A Disaster recovery or Rollback plan in case of failure at component level is also recommended for mission critical applications to reduce downtime and provide a contingency plan in case of critical system outages.

Learning #12 Test & Learn of your repeatable (and ‘as far as possible’ automated), ‘industrialised’ implementation approach is required to ensure migration pace and quality of multiple parallel deployments into the target cloud environment while ensuring production service is protected

Learning #13 As a minimum the service that was available before the Cloud Migrations should still be there after!

The Post-Migration Enablement Phase ensures that migrated applications perform at the same level or higher in the target cloud environment and that the applications continue to maintain or enhance the same business functionality that they supported before migration.

Learning #14 Cloud Migrations can enable step changes in organisation ‘ways of working’ but should face same benefit delivery scrutiny as any other projects

This phase should set up the business to measure the effectiveness of the cloud initiative and to assess its ongoing value. That assessment includes:

  • Did we achieve operational advantages in terms of cost, ease of use, etc.?
  • Did we achieve strategic advantages?
  • Did we achieve an economic advantage in terms of profitability?

Post-Migration Enablement ensures that things work as expected today and puts the business in position for continuous improvement moving forward.

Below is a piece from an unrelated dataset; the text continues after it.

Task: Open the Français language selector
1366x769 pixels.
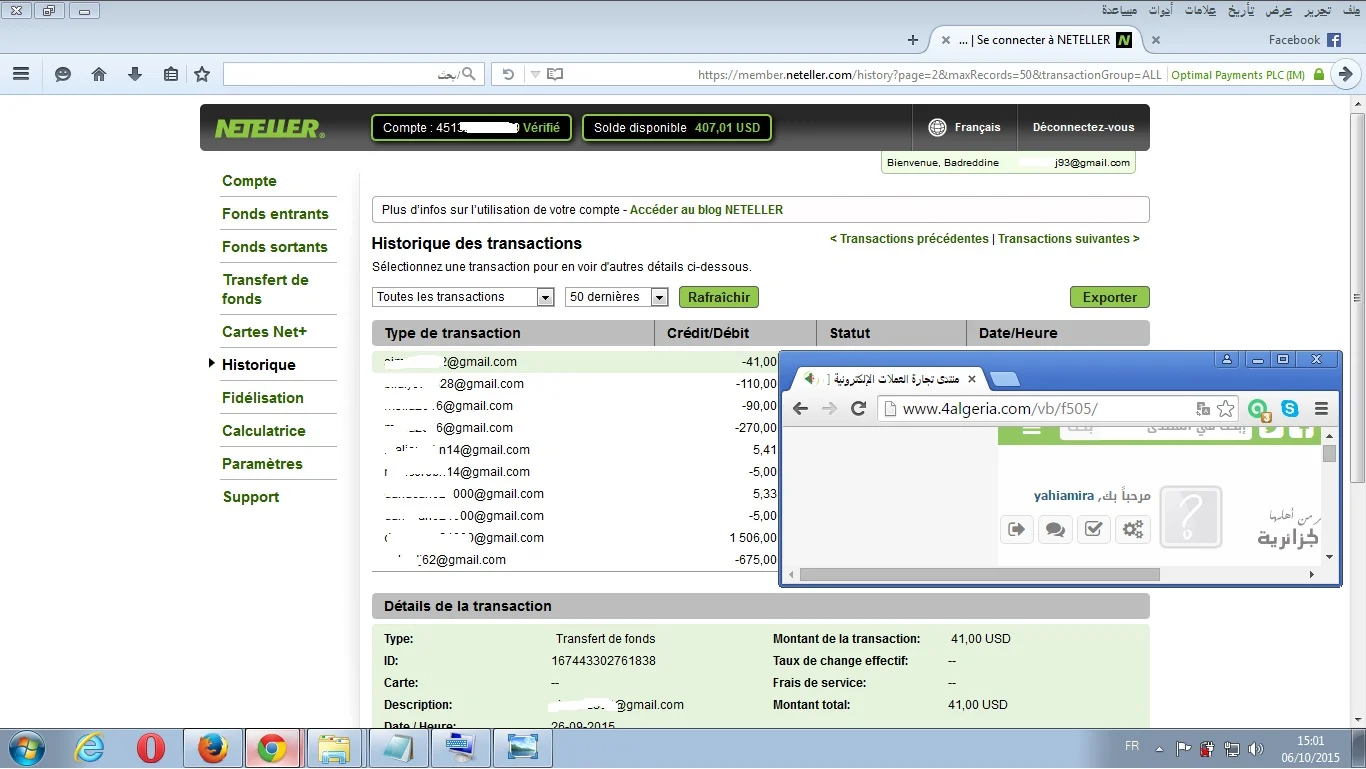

This phase may continue for an elongated period after completion of migration and needs consideration in the project business base and planning.

This phase is also the next stage of planning to enable some of those intangible benefits that the cloud migration business case promised i.e., implementing cloud enabled, value-add IT processes previously not possible e.g., support for DevOps and CI/CD processes to enhance application lifecycle management processes.


Conclusion

The approach for undertaking Cloud Migration projects is well documented. There are also many resources. Cloud providers now have platforms, optimised services, accredited partners, and a wealth of freely available IP to help you successfully migrate as well as money to help you migrate to their Clouds.

But there are many common risks that need to be considered each of which manifest in a unique way in each enterprise:

  • Clarity of tangible benefit to be derived from the cloud migration
  • Enterprise cloud strategy and related regulatory landscape
  • Application ownership and support and engagement of those critical stakeholders
  • Unexpected but related costs e.g., network upgrades
  • Lack of information regarding workloads/services to be migrated
  • Application change required to enable successful migration to standardised target Cloud environments
  • New operating model required to support the cloud e.g., Support ownership and roles, ITSM platform, support processes, SLAs and KPIs

From a Seven Consulting perspective managing those risks and other pitfalls involved in Cloud Migration projects can be mitigated by undertaking a structured approach considering the learnings outlined.